> _EXERCISE DETAILS_: Return every line from the rows below that contains the word "computer". Case counts, so a form with different capitalization does not match.

> _DATA IN THIS EXERCISE_:
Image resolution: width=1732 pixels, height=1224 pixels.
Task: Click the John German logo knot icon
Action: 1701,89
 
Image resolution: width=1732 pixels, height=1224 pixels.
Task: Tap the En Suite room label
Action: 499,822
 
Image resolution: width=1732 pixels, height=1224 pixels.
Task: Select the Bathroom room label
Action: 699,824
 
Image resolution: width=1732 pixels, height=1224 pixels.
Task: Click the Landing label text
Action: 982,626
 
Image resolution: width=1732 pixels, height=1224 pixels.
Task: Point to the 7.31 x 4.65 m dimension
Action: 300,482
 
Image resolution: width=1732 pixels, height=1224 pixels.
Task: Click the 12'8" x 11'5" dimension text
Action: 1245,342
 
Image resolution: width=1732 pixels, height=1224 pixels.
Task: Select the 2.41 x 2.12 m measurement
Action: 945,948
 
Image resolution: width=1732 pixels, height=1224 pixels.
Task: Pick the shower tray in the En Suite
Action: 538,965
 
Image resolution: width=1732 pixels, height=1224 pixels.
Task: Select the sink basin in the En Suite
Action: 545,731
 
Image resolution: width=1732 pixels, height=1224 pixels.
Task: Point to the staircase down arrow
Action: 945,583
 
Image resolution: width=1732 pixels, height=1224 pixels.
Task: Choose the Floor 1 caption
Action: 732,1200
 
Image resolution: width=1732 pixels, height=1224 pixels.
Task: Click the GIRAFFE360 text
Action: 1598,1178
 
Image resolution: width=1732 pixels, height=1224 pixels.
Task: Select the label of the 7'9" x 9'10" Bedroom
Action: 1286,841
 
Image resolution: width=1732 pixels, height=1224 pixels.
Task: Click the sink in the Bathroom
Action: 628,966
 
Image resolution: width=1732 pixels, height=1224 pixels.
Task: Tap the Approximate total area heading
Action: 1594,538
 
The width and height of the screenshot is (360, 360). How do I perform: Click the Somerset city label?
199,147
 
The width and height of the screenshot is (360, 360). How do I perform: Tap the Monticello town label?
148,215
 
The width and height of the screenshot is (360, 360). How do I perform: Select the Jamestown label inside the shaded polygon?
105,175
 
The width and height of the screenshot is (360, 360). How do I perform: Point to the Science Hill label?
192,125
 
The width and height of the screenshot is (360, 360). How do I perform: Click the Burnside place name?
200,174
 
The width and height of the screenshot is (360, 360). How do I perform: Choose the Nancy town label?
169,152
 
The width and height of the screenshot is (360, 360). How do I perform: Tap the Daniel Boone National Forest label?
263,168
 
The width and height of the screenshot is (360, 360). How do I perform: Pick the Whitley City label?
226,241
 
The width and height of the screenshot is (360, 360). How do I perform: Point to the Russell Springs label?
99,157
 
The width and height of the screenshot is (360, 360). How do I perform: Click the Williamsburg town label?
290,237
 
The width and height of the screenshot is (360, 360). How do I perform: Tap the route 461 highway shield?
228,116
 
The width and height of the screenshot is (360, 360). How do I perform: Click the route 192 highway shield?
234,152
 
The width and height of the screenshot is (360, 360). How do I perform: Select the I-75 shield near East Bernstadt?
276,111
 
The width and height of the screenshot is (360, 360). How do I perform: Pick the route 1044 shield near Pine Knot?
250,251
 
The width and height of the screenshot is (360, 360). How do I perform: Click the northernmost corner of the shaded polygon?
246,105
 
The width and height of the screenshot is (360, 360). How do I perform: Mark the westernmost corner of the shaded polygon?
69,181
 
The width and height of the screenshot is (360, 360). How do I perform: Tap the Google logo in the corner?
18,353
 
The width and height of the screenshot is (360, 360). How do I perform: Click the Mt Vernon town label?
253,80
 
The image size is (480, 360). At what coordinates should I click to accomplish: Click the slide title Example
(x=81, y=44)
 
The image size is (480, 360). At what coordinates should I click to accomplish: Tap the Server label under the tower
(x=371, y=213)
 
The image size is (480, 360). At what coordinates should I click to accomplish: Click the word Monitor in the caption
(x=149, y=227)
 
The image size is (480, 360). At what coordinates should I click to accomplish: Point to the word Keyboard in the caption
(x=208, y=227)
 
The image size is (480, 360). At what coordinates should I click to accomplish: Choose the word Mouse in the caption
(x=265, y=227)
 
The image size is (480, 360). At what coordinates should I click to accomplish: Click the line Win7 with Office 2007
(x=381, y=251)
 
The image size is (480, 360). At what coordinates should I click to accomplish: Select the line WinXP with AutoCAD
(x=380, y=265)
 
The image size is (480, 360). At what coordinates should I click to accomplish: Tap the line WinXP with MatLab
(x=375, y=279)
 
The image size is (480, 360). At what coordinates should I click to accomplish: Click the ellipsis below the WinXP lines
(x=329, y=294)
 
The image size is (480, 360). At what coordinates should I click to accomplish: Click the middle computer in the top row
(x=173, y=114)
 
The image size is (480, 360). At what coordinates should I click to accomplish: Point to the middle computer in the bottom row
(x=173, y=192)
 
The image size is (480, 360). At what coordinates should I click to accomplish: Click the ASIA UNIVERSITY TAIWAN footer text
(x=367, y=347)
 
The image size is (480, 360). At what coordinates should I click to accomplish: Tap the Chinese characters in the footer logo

> _SOLUTION FOR THIS EXERCISE_:
The image size is (480, 360). At what coordinates should I click to accomplish: Click the middle computer in the top row
The image size is (480, 360). At what coordinates should I click to accomplish: Point to the middle computer in the bottom row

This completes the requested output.